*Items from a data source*
● ● ●

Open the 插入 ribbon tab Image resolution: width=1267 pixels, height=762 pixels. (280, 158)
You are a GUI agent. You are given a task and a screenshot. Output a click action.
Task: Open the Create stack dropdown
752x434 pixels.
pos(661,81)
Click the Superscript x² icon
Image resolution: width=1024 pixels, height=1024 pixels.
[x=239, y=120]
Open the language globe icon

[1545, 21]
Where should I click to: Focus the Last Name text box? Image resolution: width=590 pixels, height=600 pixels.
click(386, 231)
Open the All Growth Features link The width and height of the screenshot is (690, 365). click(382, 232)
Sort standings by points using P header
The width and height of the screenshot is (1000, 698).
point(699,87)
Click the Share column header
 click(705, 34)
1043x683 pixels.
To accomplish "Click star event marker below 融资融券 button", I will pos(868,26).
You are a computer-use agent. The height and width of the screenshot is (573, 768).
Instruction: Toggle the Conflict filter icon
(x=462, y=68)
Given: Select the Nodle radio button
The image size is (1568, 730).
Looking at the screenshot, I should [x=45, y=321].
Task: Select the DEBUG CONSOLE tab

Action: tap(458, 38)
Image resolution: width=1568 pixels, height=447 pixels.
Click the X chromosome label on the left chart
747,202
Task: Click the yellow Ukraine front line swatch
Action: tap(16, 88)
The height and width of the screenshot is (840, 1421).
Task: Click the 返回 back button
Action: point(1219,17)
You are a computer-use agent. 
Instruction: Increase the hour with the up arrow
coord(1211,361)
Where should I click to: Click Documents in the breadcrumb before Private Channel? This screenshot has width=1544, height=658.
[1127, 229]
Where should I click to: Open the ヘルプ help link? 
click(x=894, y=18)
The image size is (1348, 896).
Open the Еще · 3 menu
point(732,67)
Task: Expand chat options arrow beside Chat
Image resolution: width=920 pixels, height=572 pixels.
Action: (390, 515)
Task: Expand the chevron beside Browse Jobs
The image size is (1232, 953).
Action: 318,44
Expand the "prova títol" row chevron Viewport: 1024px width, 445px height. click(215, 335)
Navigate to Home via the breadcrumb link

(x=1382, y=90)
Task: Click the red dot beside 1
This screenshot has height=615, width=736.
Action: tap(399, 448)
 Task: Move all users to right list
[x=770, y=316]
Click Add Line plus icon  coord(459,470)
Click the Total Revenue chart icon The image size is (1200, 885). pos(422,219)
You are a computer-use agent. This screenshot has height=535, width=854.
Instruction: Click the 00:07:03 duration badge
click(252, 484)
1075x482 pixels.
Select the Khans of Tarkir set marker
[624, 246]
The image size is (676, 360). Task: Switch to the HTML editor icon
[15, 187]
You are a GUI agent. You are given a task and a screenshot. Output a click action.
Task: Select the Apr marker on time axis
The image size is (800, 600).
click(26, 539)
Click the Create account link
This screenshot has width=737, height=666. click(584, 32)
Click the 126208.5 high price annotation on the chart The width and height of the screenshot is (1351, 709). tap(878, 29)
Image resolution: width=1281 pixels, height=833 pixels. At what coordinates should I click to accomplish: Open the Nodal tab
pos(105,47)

● ● ●

*What to work on*
Every line in the data that holds the string "beside" should be returned.

*Your response*
Task: Expand chat options arrow beside Chat
Task: Expand the chevron beside Browse Jobs
Task: Click the red dot beside 1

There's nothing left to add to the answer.